The assets in question are water facilities, fodder storage assets and fencing.
Water Facilities
Primary producers and irrigation water providers will be able to deduct expenditure on water facilities immediately in the year in which the expenditure is incurred rather than over three years as was previously the case.
A water facility is defined as:
- Plant or a structural improvement, or an alteration/addition/extension to plant or a structural improvement, that is primarily or principally for the purpose of conserving or conveying water; or
- A structural improvement, or an alteration/addition/extension to a structural improvement, that is reasonably incidental to conserving or conveying water.
Examples of water facilities include: dams, water tanks, bores, wells, irrigation channels, pipes, pumps, water towers and windmills.
Fodder Storage
Primary producers will be able to deduct expenditure on fodder storage assets over three income years. Previously, the capital expenditure would have been deductible over the effective life of the asset which could range between 10 and 50 years.
A fodder storage asset is defined as:
- An asset or a structural improvement, or an alteration/addition/extension to an asset or a structural improvement, that is primarily and principally for the purpose of storing fodder.

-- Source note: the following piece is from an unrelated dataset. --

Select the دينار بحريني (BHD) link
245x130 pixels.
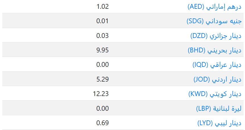click(215, 50)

The term ‘fodder’ refers to food for livestock, usually dried, such as grain, hay or silage. Fodder storage assets include silos, liquid feed supplement storage tanks, bins for storing dried grain, hay sheds, grain storage sheds and above-ground bunkers for silage.
Although a fodder storage asset will primarily be used to store food for livestock, it may also store fodder which can be used for human consumption.
Fencing Assets
Primary producers will be able to deduct expenditure on all fencing assets immediately in the year in which the expenditure was incurred. Previously, a primary producer could deduct the capital expenditure on a fence in different ways depending on what the fence was used for (which could be up to 30 years).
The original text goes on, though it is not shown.